You are viewing a plain text version of this content. The canonical link for it is here.
Posted to commits@mahout.apache.org by sr...@apache.org on 2011/01/10 18:30:20 UTC
svn commit: r1057289 - in /mahout/trunk/core/src:
main/java/org/apache/mahout/clustering/kmeans/KMeansClusterer.java
main/java/org/apache/mahout/clustering/kmeans/KMeansReducer.java
test/java/org/apache/mahout/clustering/kmeans/TestKmeansClustering.java
Author: srowen
Date: Mon Jan 10 17:30:20 2011
New Revision: 1057289
URL: http://svn.apache.org/viewvc?rev=1057289&view=rev
Log:
MAHOUT-564
Modified:
mahout/trunk/core/src/main/java/org/apache/mahout/clustering/kmeans/KMeansClusterer.java
mahout/trunk/core/src/main/java/org/apache/mahout/clustering/kmeans/KMeansReducer.java
mahout/trunk/core/src/test/java/org/apache/mahout/clustering/kmeans/TestKmeansClustering.java
Modified: mahout/trunk/core/src/main/java/org/apache/mahout/clustering/kmeans/KMeansClusterer.java
URL: http://svn.apache.org/viewvc/mahout/trunk/core/src/main/java/org/apache/mahout/clustering/kmeans/KMeansClusterer.java?rev=1057289&r1=1057288&r2=1057289&view=diff
==============================================================================
--- mahout/trunk/core/src/main/java/org/apache/mahout/clustering/kmeans/KMeansClusterer.java (original)

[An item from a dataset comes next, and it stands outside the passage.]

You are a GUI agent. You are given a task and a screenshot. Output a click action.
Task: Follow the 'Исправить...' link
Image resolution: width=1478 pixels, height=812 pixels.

+++ mahout/trunk/core/src/main/java/org/apache/mahout/clustering/kmeans/KMeansClusterer.java Mon Jan 10 17:30:20 2011
@@ -20,7 +20,6 @@ import java.io.IOException;
import java.util.ArrayList;
import java.util.List;
-import org.apache.hadoop.conf.Configuration;
import org.apache.hadoop.io.IntWritable;
import org.apache.hadoop.io.Text;
import org.apache.hadoop.io.SequenceFile.Writer;
@@ -44,8 +43,6 @@ public class KMeansClusterer {
/** Distance to use for point to cluster comparison. */
private final DistanceMeasure measure;
- private final double convergenceDelta;
-
/**
* Init the k-means clusterer with the distance measure to use for comparison.
*
@@ -55,17 +52,6 @@ public class KMeansClusterer {
*/
public KMeansClusterer(DistanceMeasure measure) {
this.measure = measure;
- this.convergenceDelta = 0;
- }
-
- public KMeansClusterer(Configuration conf)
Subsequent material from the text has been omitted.